The problem with tools
Tools trade-off control with composability. Consider three actions as tool calls. The context from each tool call is returned back to Claude. Each round trip costs latency, serializes the tool result into context (e.g., it will pass thousands of rows even if the next step only needs five), and introduces a reasoning step. The composition tax grows with the number of actions.
Programmatic tool calling
Claude is developing a capability that unites the composability of code with the control surface of tools. Claude can perform programmatic tool calling (PTC, see docs here): you can define tools, as usual. But rather than calling them individually, Claude can compose them as functions and run them in a code execution container. The output of each function returns to the container rather than to Claude’s context window.
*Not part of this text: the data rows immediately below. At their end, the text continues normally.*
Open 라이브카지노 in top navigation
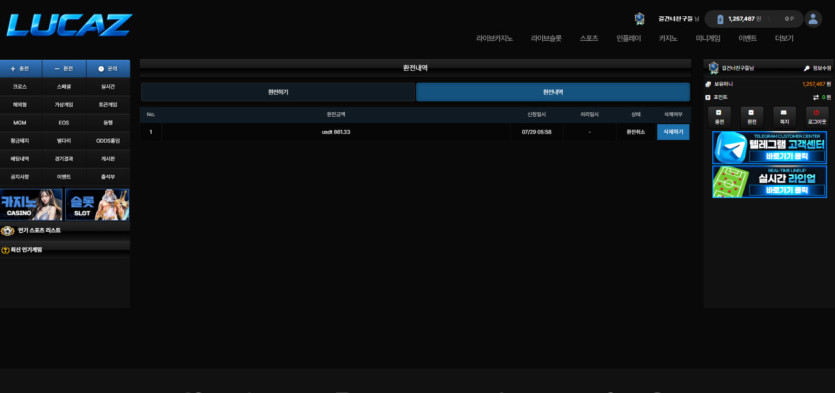 pos(495,38)
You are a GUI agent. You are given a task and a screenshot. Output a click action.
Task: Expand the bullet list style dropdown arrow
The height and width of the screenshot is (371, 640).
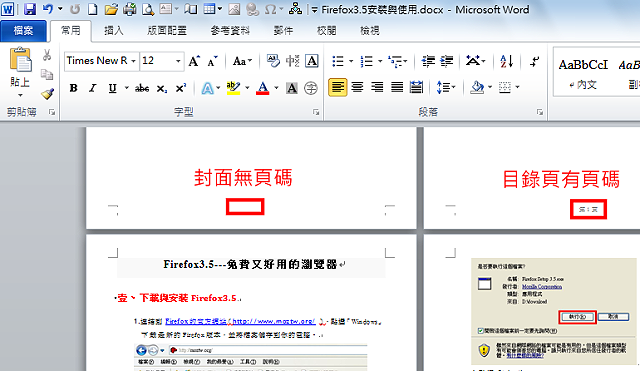tap(351, 62)
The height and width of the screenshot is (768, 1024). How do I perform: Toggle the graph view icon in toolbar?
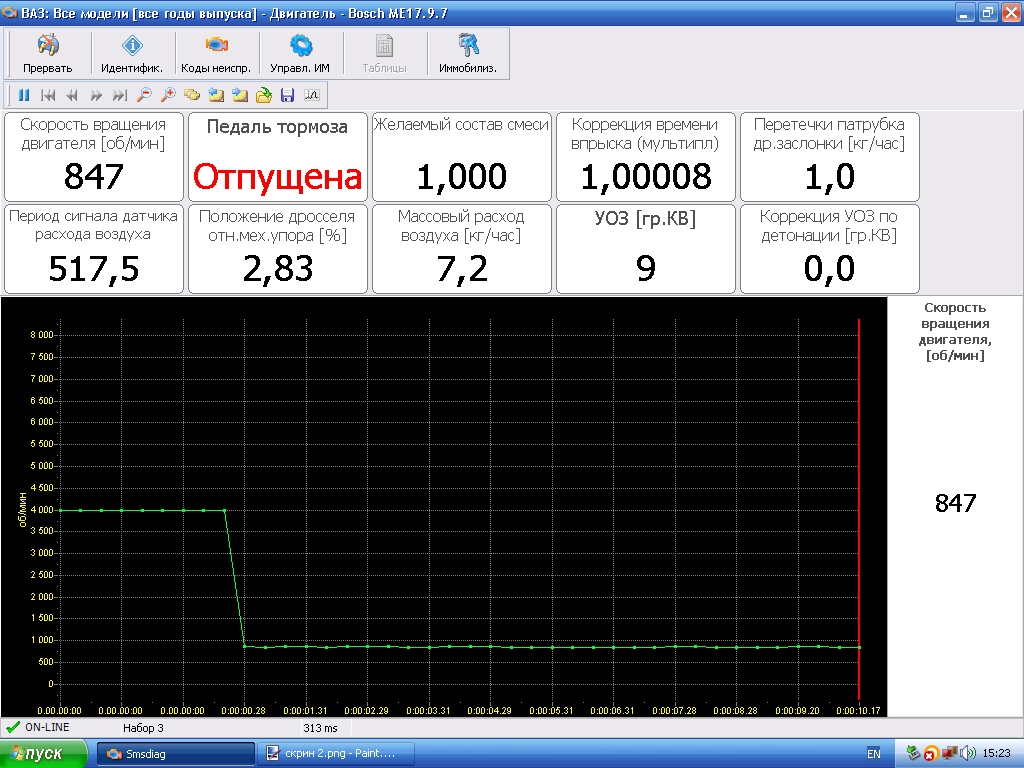click(311, 95)
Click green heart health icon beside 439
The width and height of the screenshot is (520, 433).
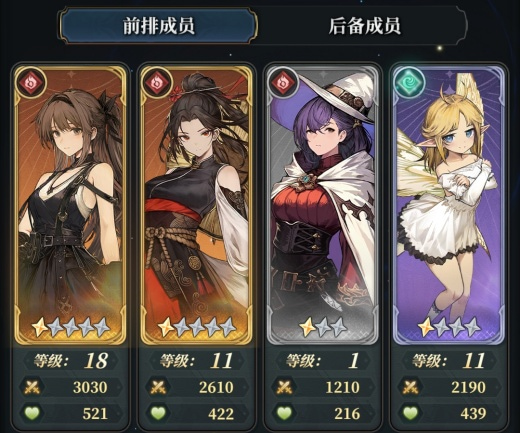point(410,413)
https://x.com/arena/status/2027095484834398512?s=20
When the code calls a tool (e.g., await web_search(query)) the container pauses. The call crosses the sandbox boundary as a typed tool-use event. It is fulfilled just as if the model directly called the tool (e.g., via a handler, an MCP server etc). But the result returns to the running code, not to Claude's context window. The code processes it following the control flow that Claude specified (e.g., calls another tool, filters the data, accumulates results). Only the final output reaches Claude.
With Opus 4.6, we’ve seen gains in token efficiency and performance on non-coding evals (e.g., BrowseComp and DeepsearchQA for web search) with PTC. For example, rather than pulling 50 raw search results into context for Claude to reason over, the code can parse, filter, and cross-reference results programmatically. This keeps what's relevant and discards the rest (e.g., dynamic filtering). Across BrowseComp and DeepsearchQA, it improved accuracy by an average of 11% while using 24% fewer input tokens. Opus 4.6 with PTC is currently #1 in LMarena’s Search Arena.
https://cdn.openai.com/pdf/5e10f4ab-d6f7-442e-9508-59515c65e35d/browsecomp.pdf
With these gains in mind, PTC is now built-into to the web search tool on the API to boost performance and save token when using search:
https://platform.claude.com/docs/en/agents-and-tools/tool-use/web-search-tool
PTC is a way to get the benefit of code execution (e.g., composability) while preserving the control surface of tools: tool implementations run on your side of the sandbox, not inside it. The tool handlers still sit in the middle of every call as a control surface, able to inspect, reject, log, or queue for human approval. But it allows Claude to fluently orchestrate actions in code.